_Available data_

★ ★ ★ ★ ★

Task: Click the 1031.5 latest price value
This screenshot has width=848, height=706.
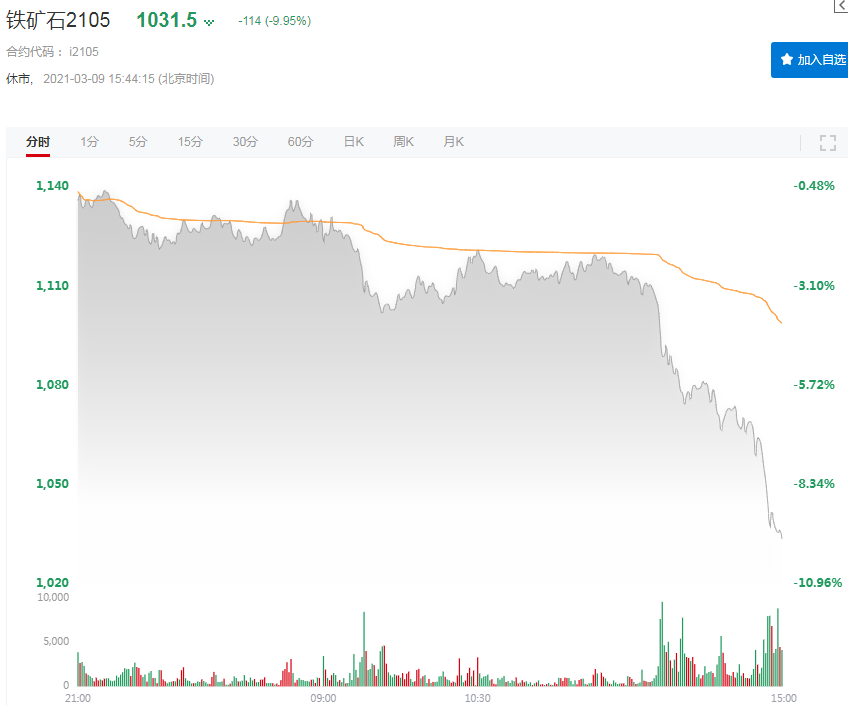Action: tap(166, 20)
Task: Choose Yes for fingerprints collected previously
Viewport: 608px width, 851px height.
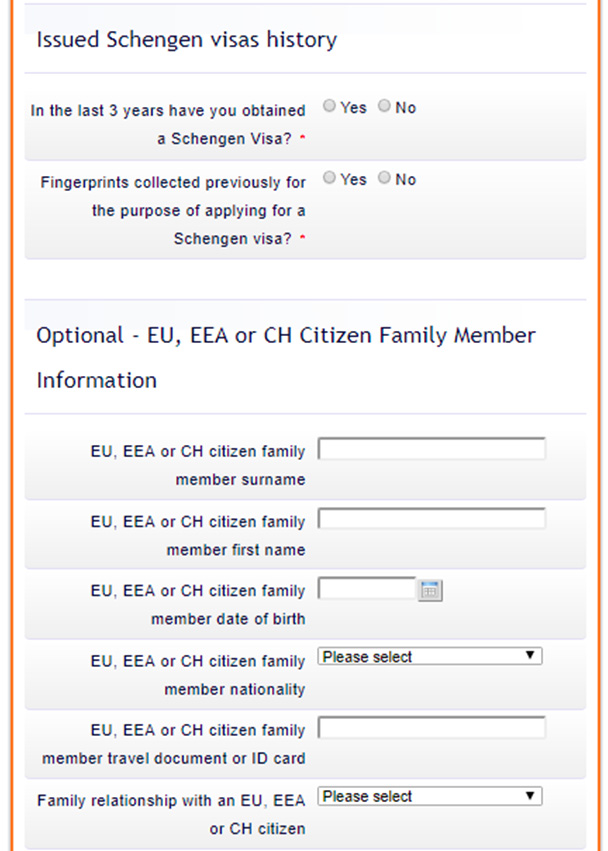Action: [329, 177]
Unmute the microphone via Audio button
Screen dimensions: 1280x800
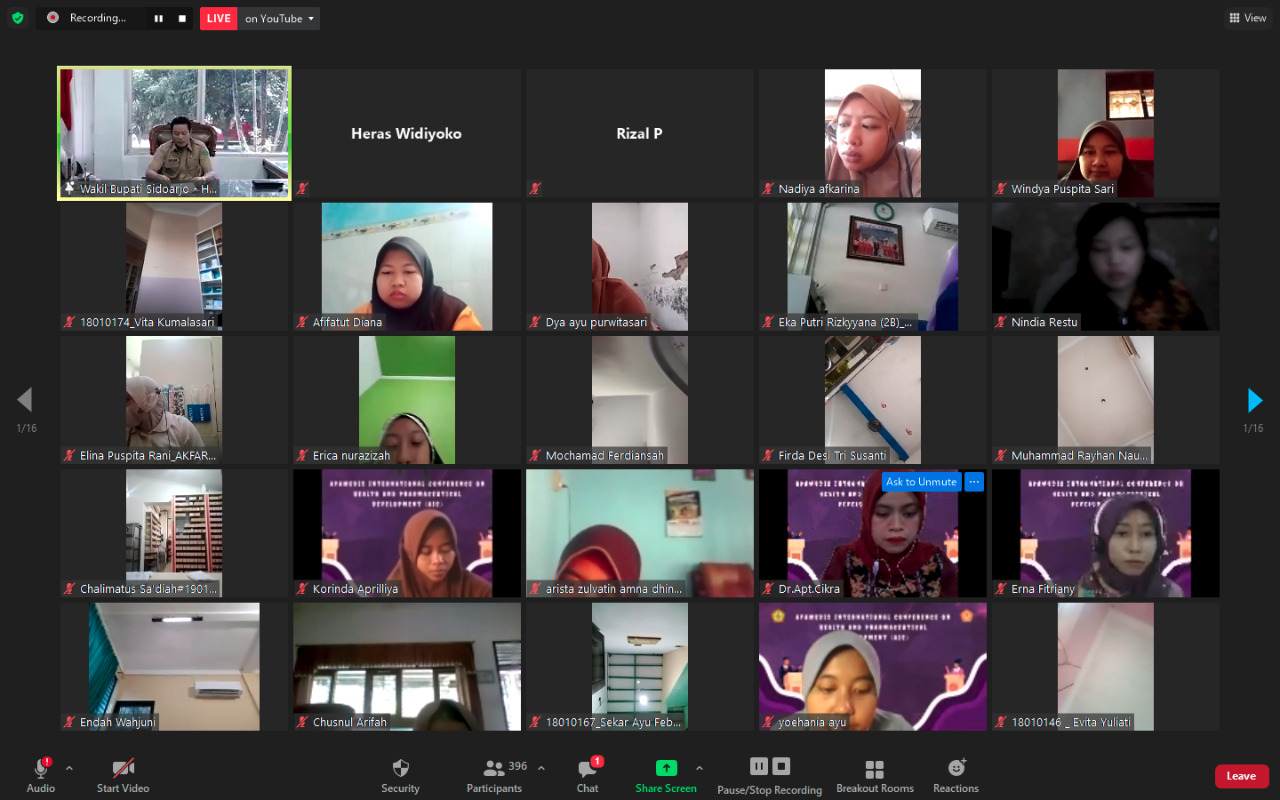pyautogui.click(x=41, y=775)
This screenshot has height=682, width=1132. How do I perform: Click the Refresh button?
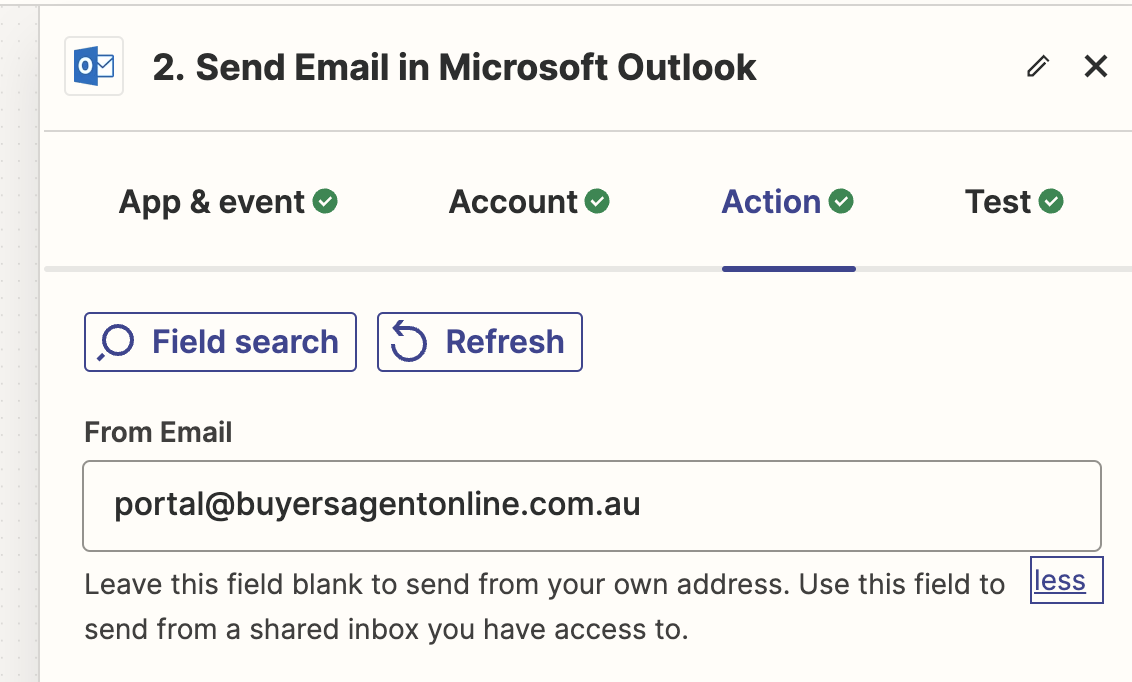[479, 342]
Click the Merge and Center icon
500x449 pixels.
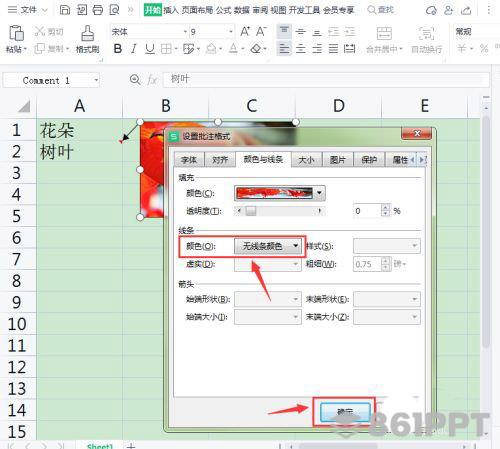(384, 34)
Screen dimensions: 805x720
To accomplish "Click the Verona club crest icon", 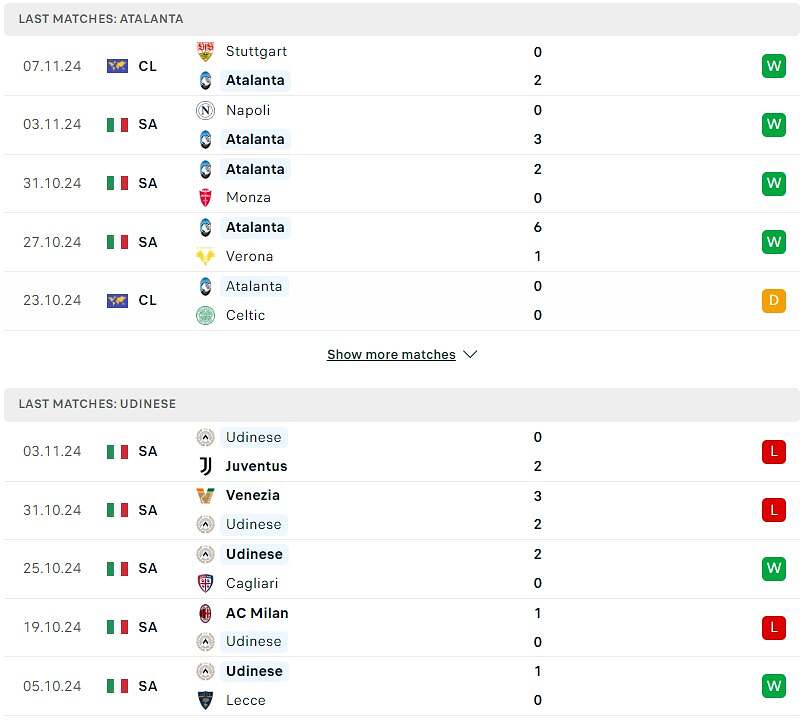I will coord(205,256).
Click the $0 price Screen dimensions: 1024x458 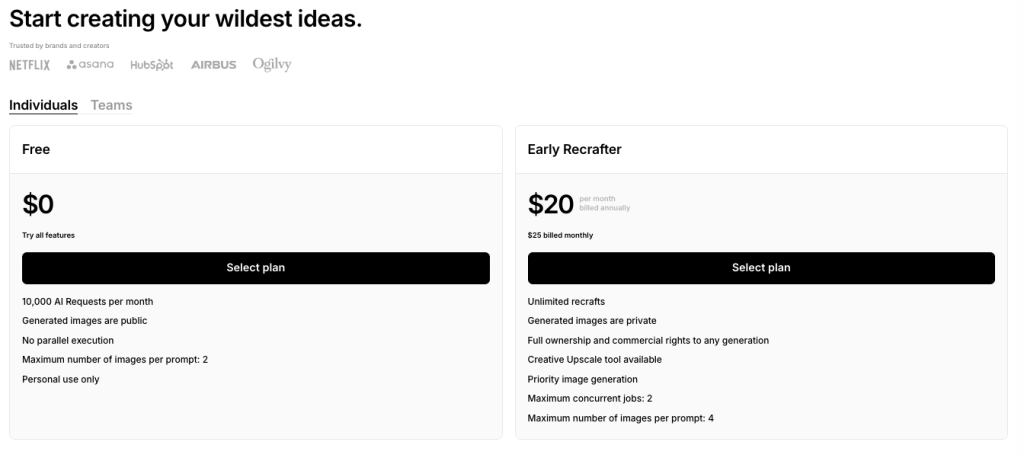pyautogui.click(x=38, y=205)
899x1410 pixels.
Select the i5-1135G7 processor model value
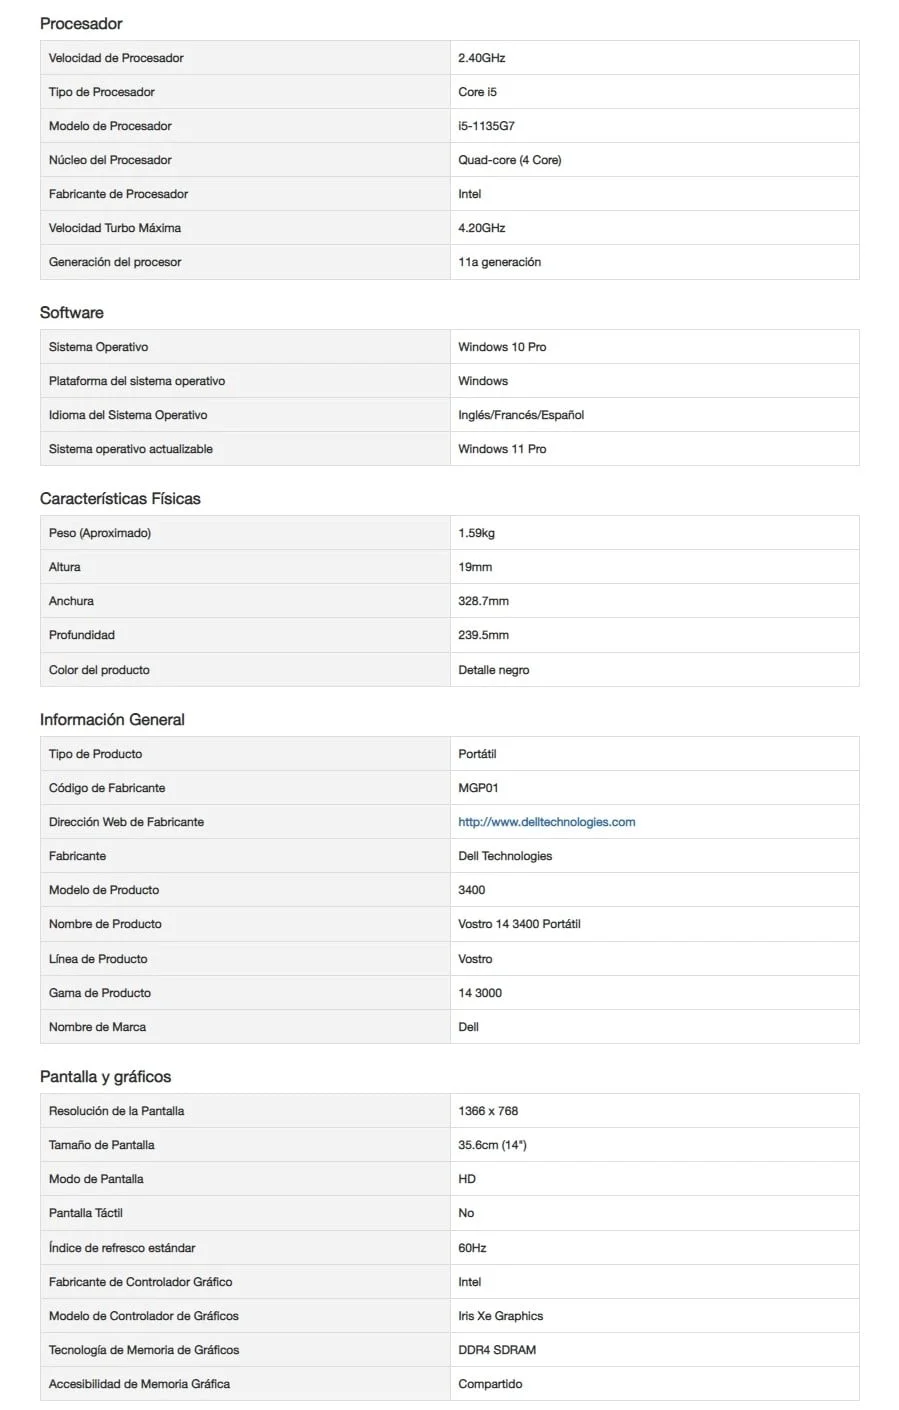486,126
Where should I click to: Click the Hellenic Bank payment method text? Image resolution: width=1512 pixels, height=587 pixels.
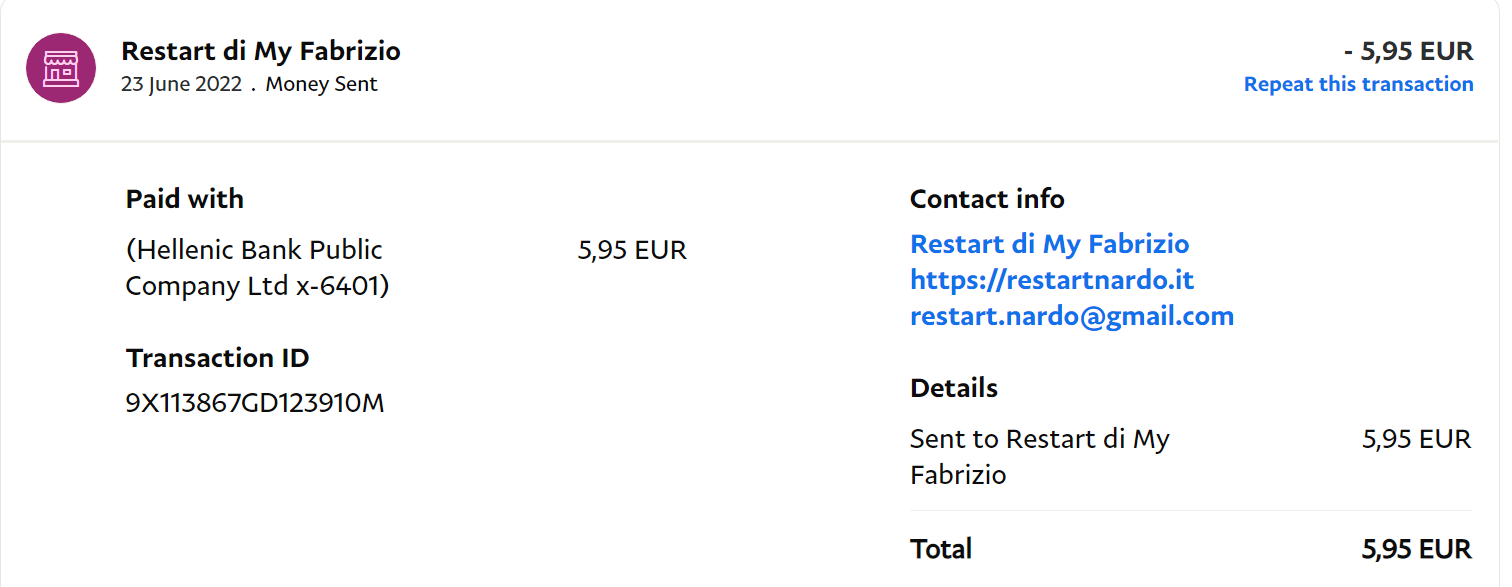tap(257, 268)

★ ★ ★ ★ ★

_Problem statement_
Every line from the one containing "899x1410 pixels." through the last line of the data is to be retyped exactly, with nothing added and no pictures included.

_Answer to this exercise_
899x1410 pixels.
Select the i5-1135G7 processor model value
486,126
Where should I click to: Click the Hellenic Bank payment method text? Image resolution: width=1512 pixels, height=587 pixels.
tap(257, 268)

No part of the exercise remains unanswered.